Directions:
A) Answer these questions using the tasting note, one line per answer, marked (i), (ii), (iii):
(i) How many people make up the Valli Unite group today?
(ii) In what are the reds fermented before being transferred to barrels?
(iii) How long after the tasting began was the wine decanted?
B) Reproduce the tasting note from "A Tasting Note: Valli" up to and including "Valli Unite coop.", substituting "collective" for "cooperative".

Excerpted passage:

★ ★ ★ ★ ★

A Tasting Note: Valli Unite Dolcetto Diogene 2009

What?! A cooperative making wines without the addition of Sulfur?! Is this possible? Yes it is!  The Valli Unite coop in Alessandria, Piemonte was formed over 30 years ago by three men who merged their vineyards and built stalls for their farm animals in order to use organic manure.  They saw organic farming as the way of the future, and from this was born the Valli Unite coop.

Today, they are a group of 25 people working together.  Their viticulture follows closely the belief that wine drinkers should drink  little, but well.  In their wine production, the aim is to let the wine remain as alive as possible so that it is the true reflection of the grape.  They use old cement vats to ferment their reds later transferring them to barrels.  This wine was bottled without filtration. No sulfur was used from the beginning of fermentation to time of bottling.  Here are my thoughts:

Date Tasted:  November 7th, 2010 20:42 (8:42pm) – decanted after 5 minutes

Appearance: Dark purple with light purple edges. Great color extraction and very young in appearance.

★ ★ ★ ★ ★

Data section:
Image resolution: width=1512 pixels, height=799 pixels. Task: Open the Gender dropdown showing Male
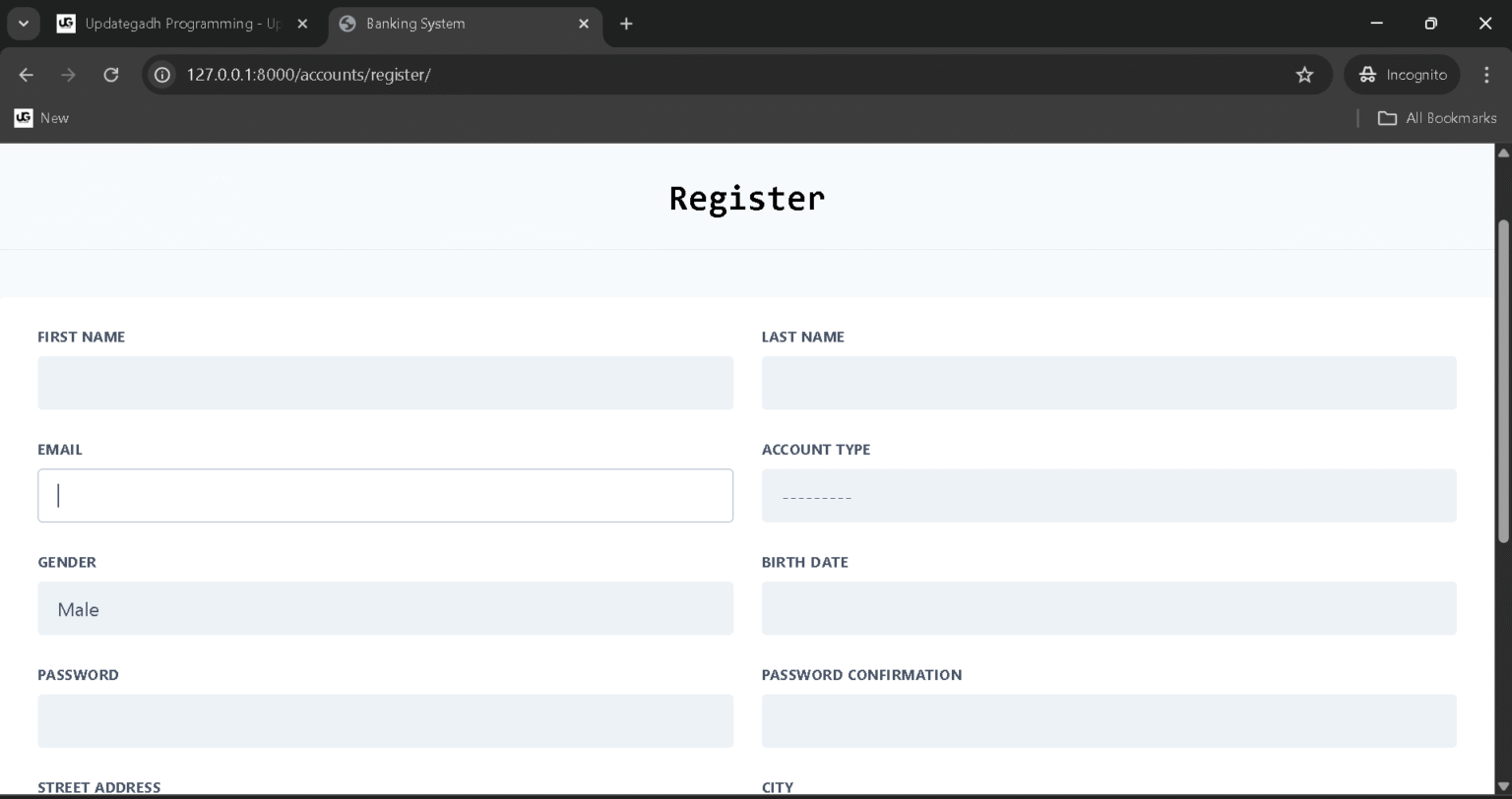pyautogui.click(x=385, y=609)
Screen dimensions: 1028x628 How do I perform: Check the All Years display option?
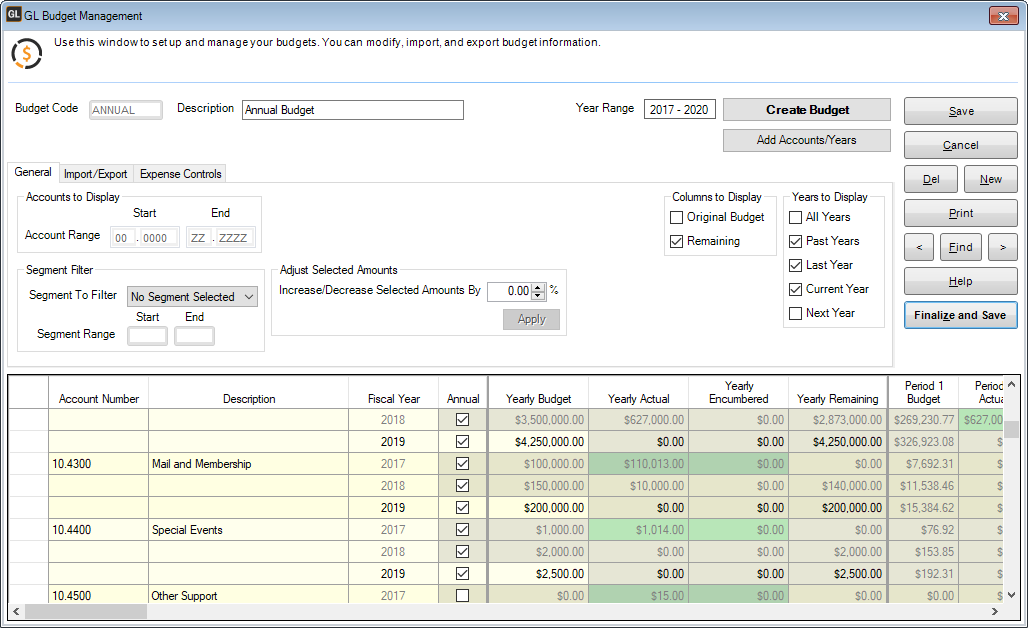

★ ★ ★ ★ ★

Full answers:
A)
(i) 25 people.
(ii) In old cement vats.
(iii) After 5 minutes.

B)
A Tasting Note: Valli Unite Dolcetto Diogene 2009

What?! A collective making wines without the addition of Sulfur?! Is this possible? Yes it is!  The Valli Unite coop in Alessandria, Piemonte was formed over 30 years ago by three men who merged their vineyards and built stalls for their farm animals in order to use organic manure.  They saw organic farming as the way of the future, and from this was born the Valli Unite coop.